DEC 12, 2025

Tiny Chip Could Scale Quantum Computers

WRITTEN BY: Laurence Tognetti, MSc

How can a computer chip the size of a human hair enhance the future of quantum computing? This is what a recent study published in Nature Communications hopes to address as a team of researchers investigated a new device that could greatly reduce the size of quantum computers. This study has the potential to help scientists and engineers develop new and exciting methods for quantum computers, which can conduct tasks with far greater efficiency than classical computers.

For the study, the researchers presented a novel device estimated to be 100 times smaller than a human hair, but capable of potentially advancing quantum computing using lasers controlling basic quantum information units called qubits. Laser power is produced through microwave-frequency vibrations at billions of times per second, enabling laser beam control, improving both power and efficiency.

“You’re not going to build a quantum computer with 100,000 bulk electro-optic modulators sitting in a warehouse full of optical tables,” said Dr. Matthew Eichenfield, who is a Professor of Optical Sciences at the University of Arizona and a co-author on the study. “You need some much more scalable ways to manufacture them that don’t have to be hand-assembled and with long optical paths. While you’re at it, if you can make them all fit on a few small microchips and produce 100 times less heat, you’re much more likely to make it work.”
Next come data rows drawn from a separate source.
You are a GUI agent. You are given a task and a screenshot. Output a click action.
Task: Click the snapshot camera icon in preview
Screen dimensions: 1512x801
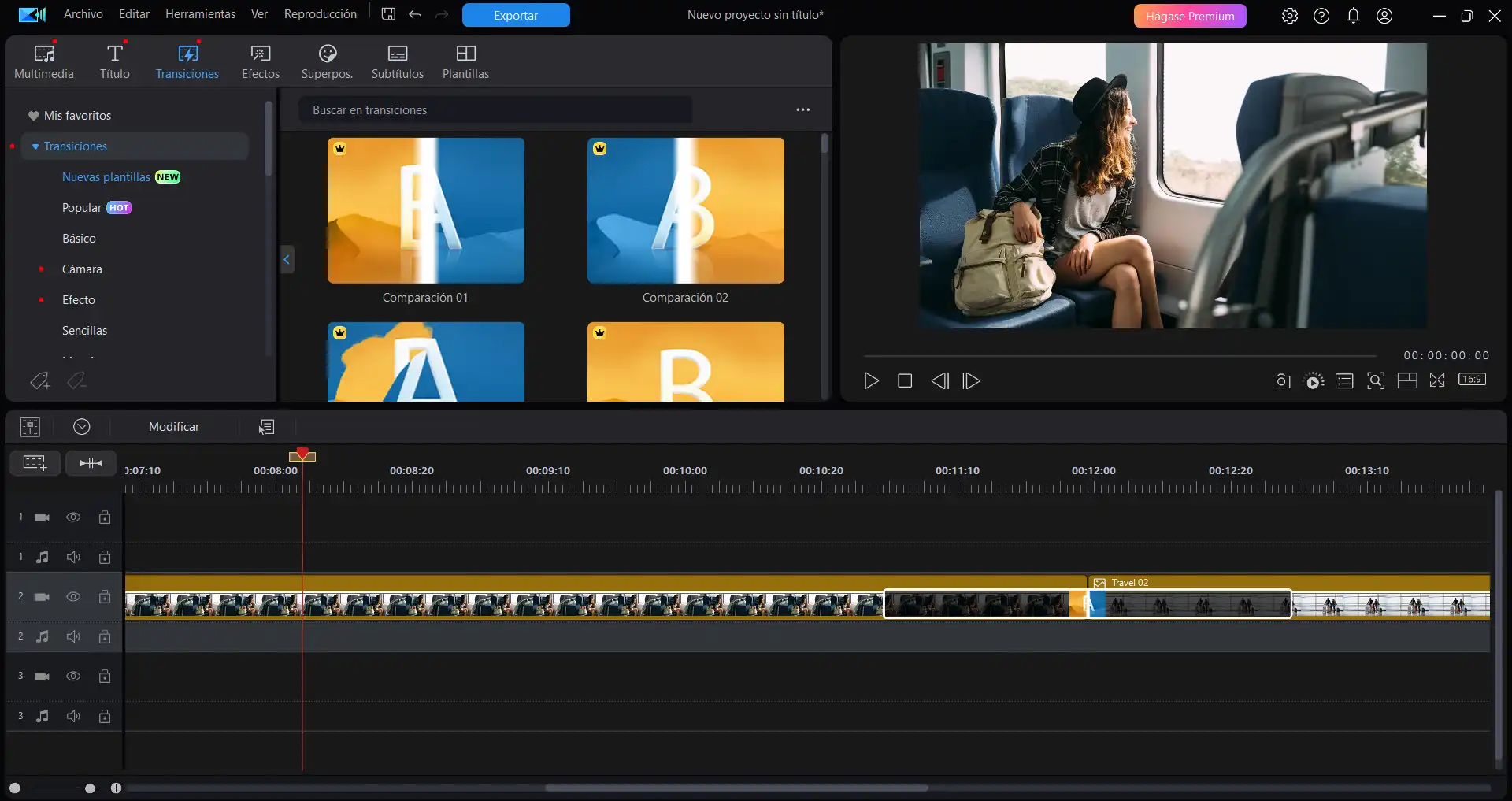click(1280, 381)
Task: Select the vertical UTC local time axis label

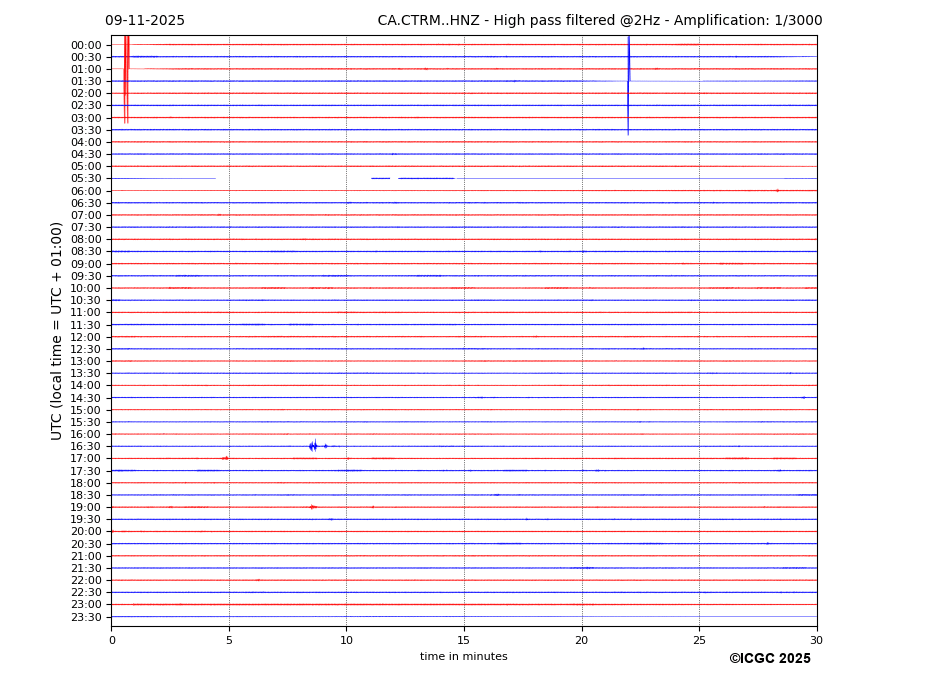Action: click(x=57, y=330)
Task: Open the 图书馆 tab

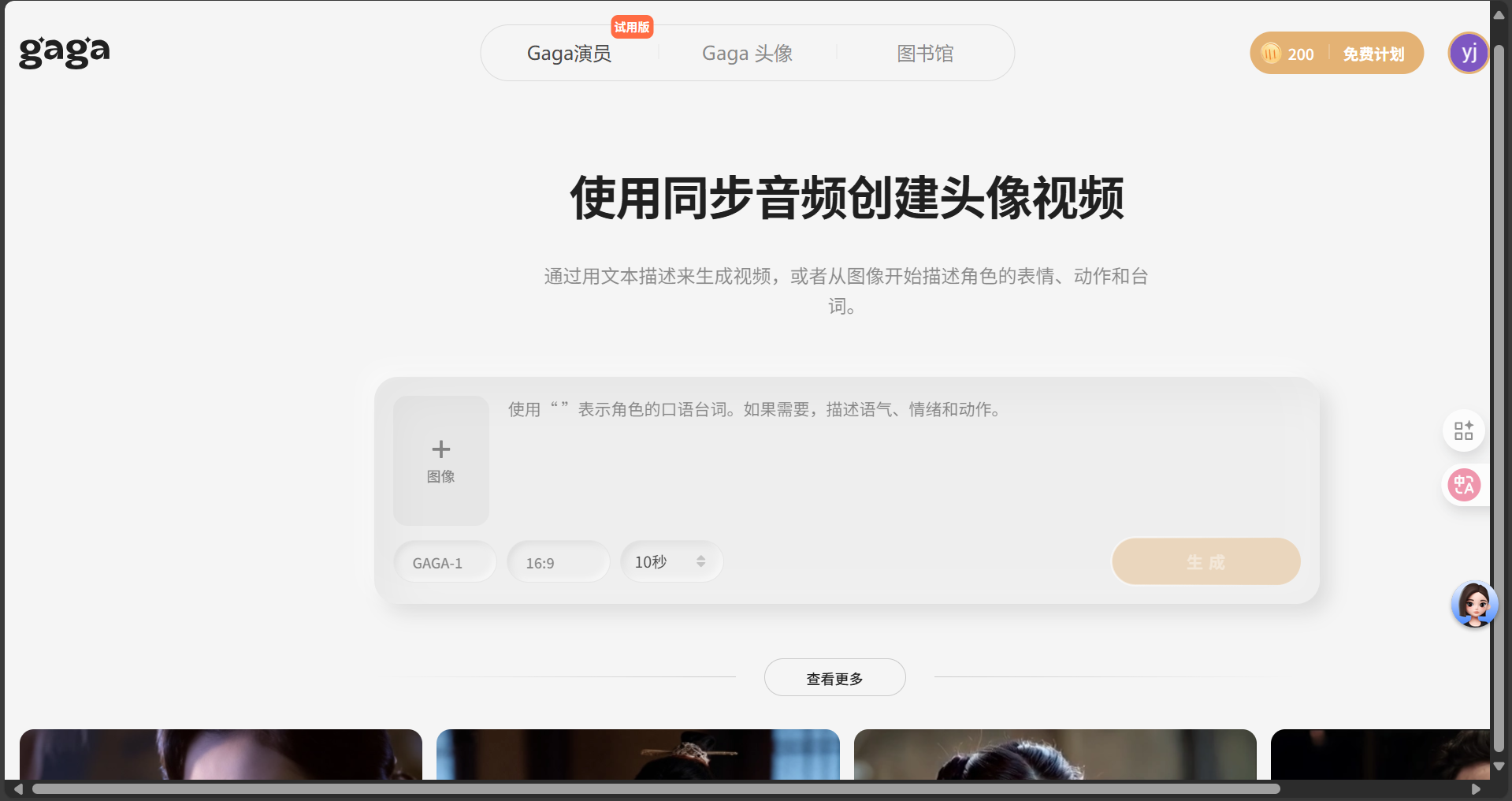Action: (x=925, y=54)
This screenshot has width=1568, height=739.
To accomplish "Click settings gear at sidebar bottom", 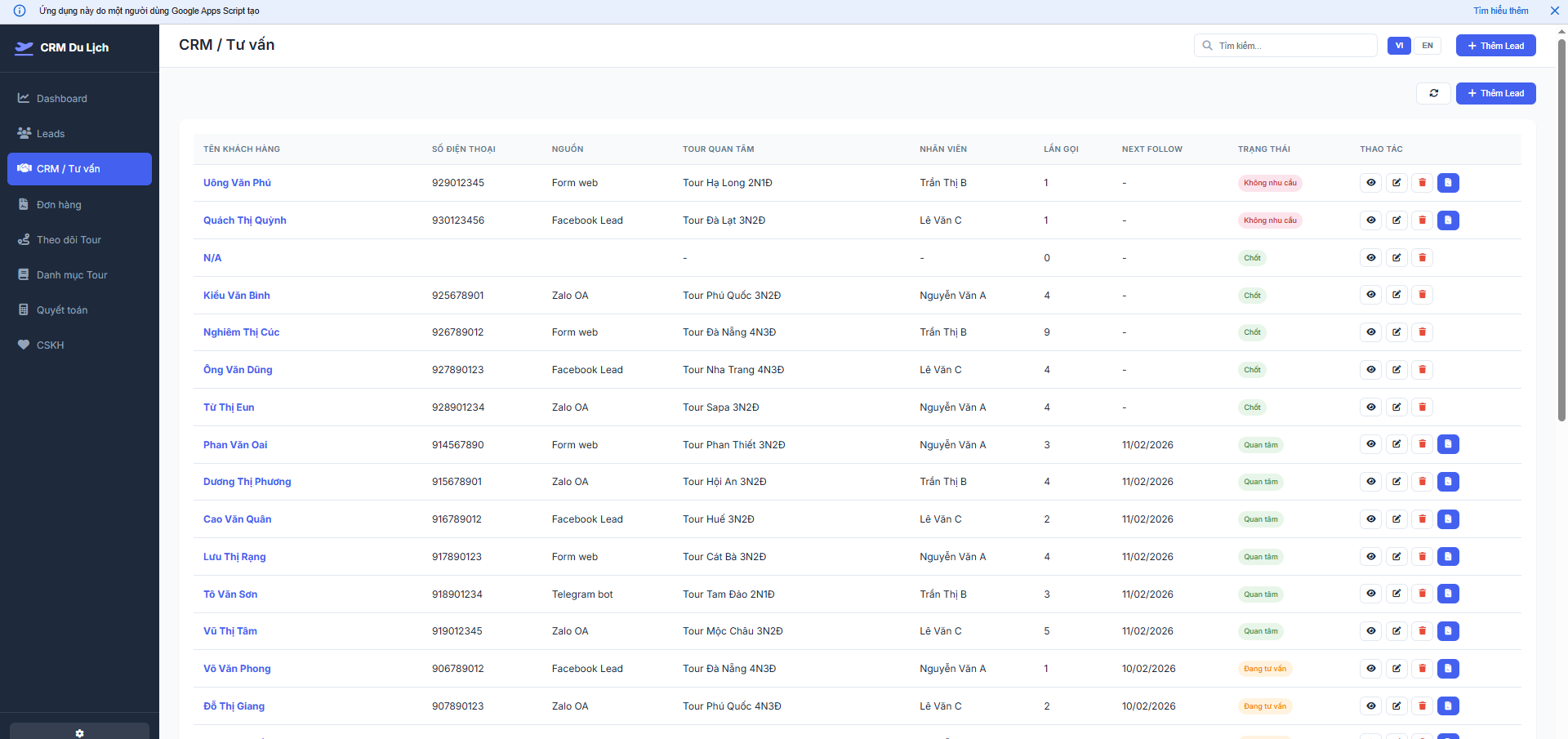I will [x=79, y=732].
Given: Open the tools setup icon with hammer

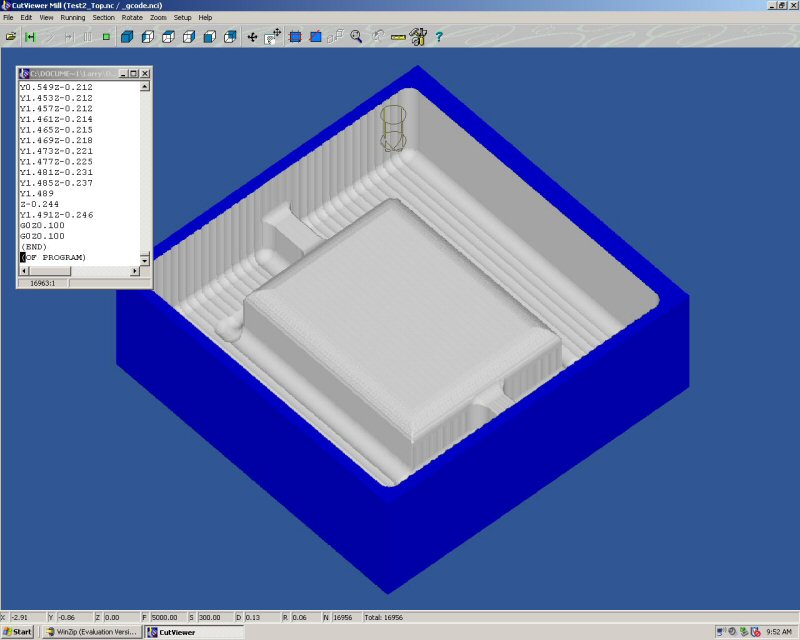Looking at the screenshot, I should click(x=418, y=37).
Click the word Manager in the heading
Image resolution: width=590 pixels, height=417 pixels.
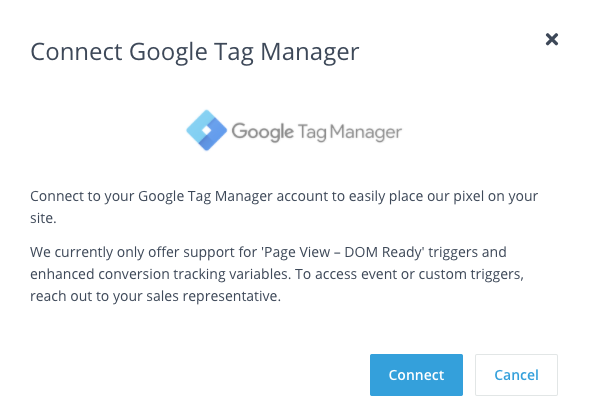[x=310, y=53]
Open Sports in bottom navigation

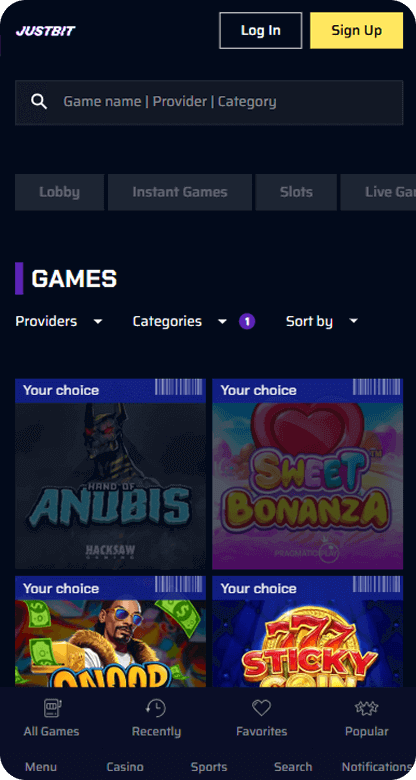coord(209,767)
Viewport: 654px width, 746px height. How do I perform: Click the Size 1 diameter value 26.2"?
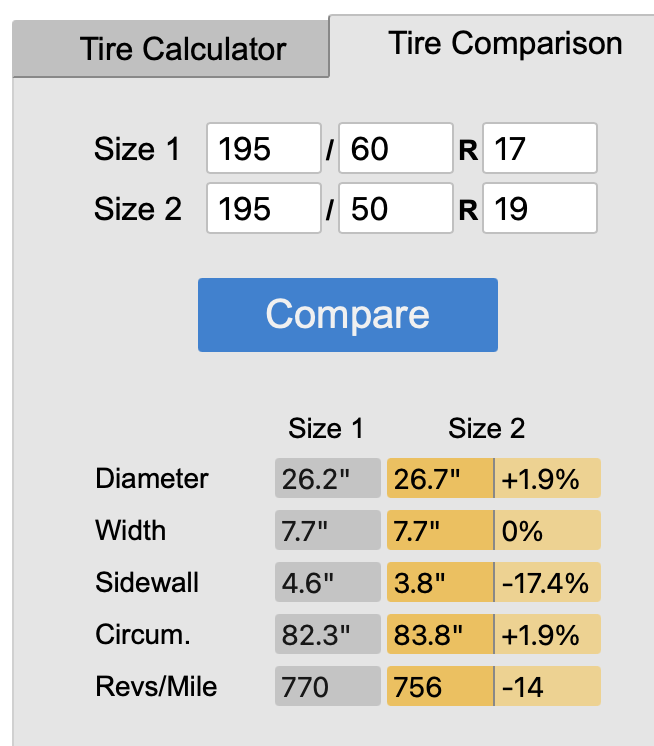(327, 478)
First proposed in the early 1980s, quantum computing is predicted to have the potential to solve problems with greater efficiency and speed than classical computers by harnessing quantum effects like superposition and entanglement. The applications of quantum computing include cryptography, materials and drug discovery, climate and financial modeling, optimization, and simulating complex quantum systems fundamental to physics and chemistry.

How will this new device enhance quantum computers in the coming years and decades? Only time will tell, and this is why we science!

As always, keep doing science & keep looking up!